Chapter Text
The apartment is too clean.
Geto notices this every morning when he wakes up, when the light slips through the blinds and lands on bare floors, empty counters, a table with only one chair pulled out. There is nothing here that wasn’t chosen deliberately. No clutter. No softness. No evidence that anyone lingers longer than they must.
He keeps it that way on purpose.
Quiet, he has learned, can be controlled.
He sits on the edge of the bed for a long moment before standing. The mattress does not dip anywhere but beneath his own weight. No lingering warmth. No imprint of another body. He prefers it like this. Attachment invites distortion. Affection breeds hesitation. Hesitation gets people killed.
That was the logic, at least.
The kettle goes on. He does not hum. He does not rush. He performs each task with the same careful economy he uses when exorcising curses. Controlled movements. Minimal waste. He drinks his tea standing at the counter, eyes unfocused, watching steam rise and disappear.
This is the quiet after.
After leaving. After deciding. After everything he once believed shattered and reassembled into something colder, sharper, more honest.
Or so he tells himself.
Days pass this way. He leaves the apartment to deal with curses when they make themselves known, when the air grows thick and wrong, when the rot of human emotion festers enough to become something with teeth. He returns with blood washed from his hands and his thoughts heavier than when he left.
At night, the quiet grows louder.
He lies awake on his back, staring at the ceiling, replaying conversations that no longer exist. Faces he refuses to picture fully because the details still hurt. He tells himself that what he did was necessary. That the system was broken. That sacrificing sorcerers for those who could never understand them was a cruelty masquerading as virtue.
Monkeys, he thinks, the word as familiar as breath.
And yet it feels thinner now. Less satisfying. Like repeating a curse that has lost its bite.

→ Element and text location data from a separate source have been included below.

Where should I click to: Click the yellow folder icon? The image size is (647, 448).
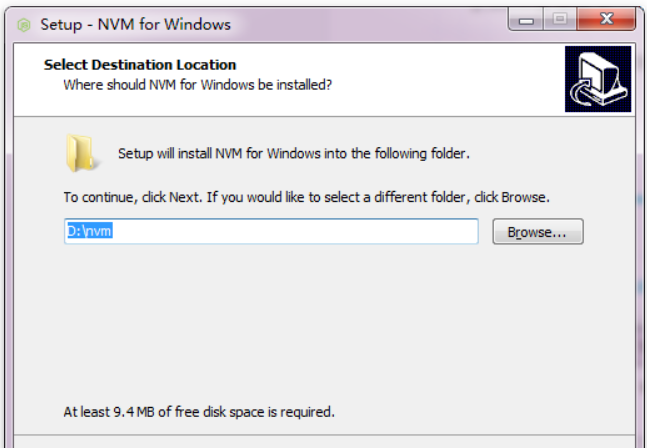click(x=81, y=153)
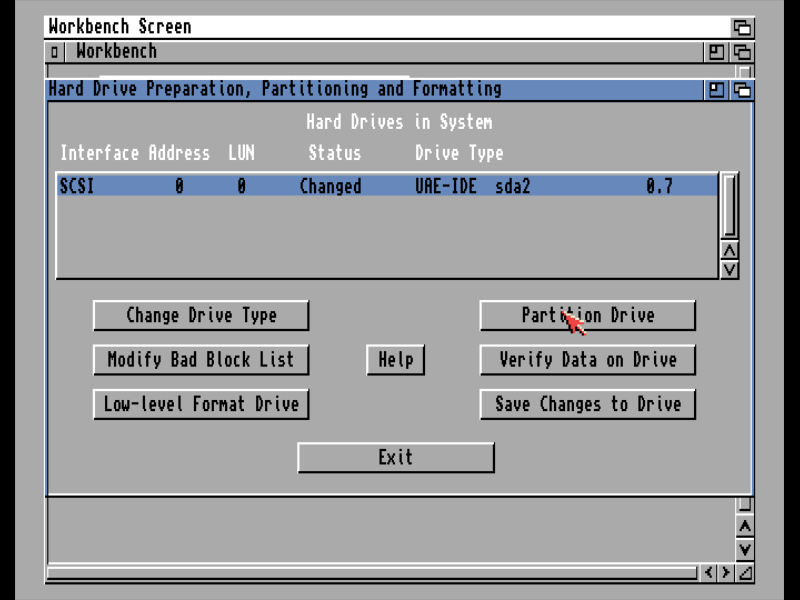Click the zoom gadget on the HDToolBox window
The width and height of the screenshot is (800, 600).
tap(715, 89)
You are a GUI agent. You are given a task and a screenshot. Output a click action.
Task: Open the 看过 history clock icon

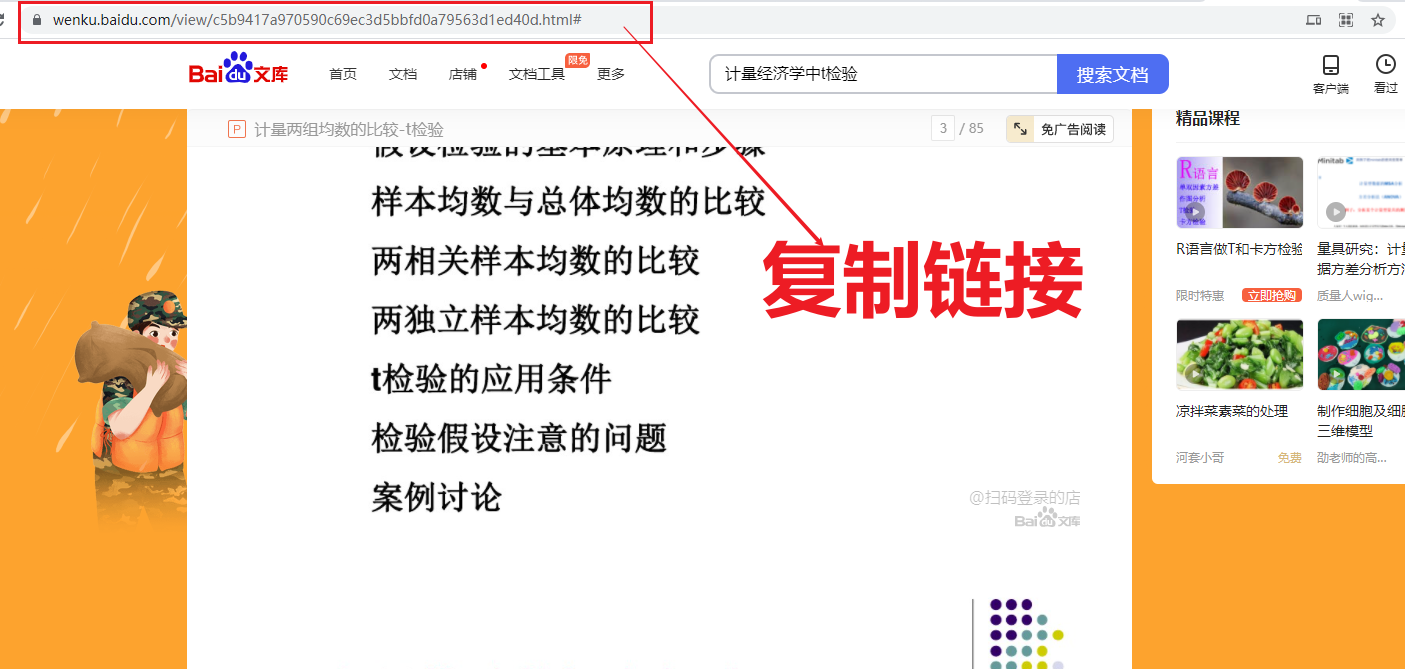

He tells himself that isolation is discipline. That this apartment is a sanctuary. That he is better like this. Stronger. Unburdened.
Still, there are moments when the silence presses against his ears until it almost aches.
On one such evening, he is rinsing his cup when the sound arrives.
Laughter.
Bright. Sudden. Unmistakably alive.
He freezes, fingers tightening around porcelain. The sound comes from the other side of the wall. Thin drywall. Too thin. The laugh is high and bubbling, followed by something softer. A voice, warm and amused, saying something he cannot quite hear.
Human.
His first reaction is irritation. His jaw tightens. Of course someone had to move in next door. Of course the quiet could not be left alone.
The laughter comes again, louder this time, followed by a rapid series of small thumps against the floor. Running footsteps. Uncoordinated. Joyful.
A child, he realizes.
Geto closes his eyes.
Children are the worst of it. Untempered emotion. Endless noise. Need without restraint. They create curses without ever knowing it, and sorcerers are expected to clean up the mess with smiles and patience.
He exhales slowly, deliberately. The sound should bother him. It should feel like contamination. Like proof of everything he walked away from.
Instead, something unfamiliar settles in his chest.
Not warmth. He would recognize that. This is quieter. A faint pull of attention, unwanted and persistent. The laughter fades into muffled conversation, into the soft rhythm of domestic life bleeding through the walls. Drawers opening. A hum of movement. A world continuing, indifferent to his convictions.
He presses his palm flat against the counter, grounding himself.
This changes nothing, he thinks.
Tomorrow will come. He will wake up alone. He will drink his tea. He will remind himself why he chose this path.
Still, as he turns off the light and lies back down in bed, the apartment no longer feels empty in the same way.
The quiet has been interrupted.
And for the first time since he left, Geto Suguru does not immediately know whether he resents that fact or fears it.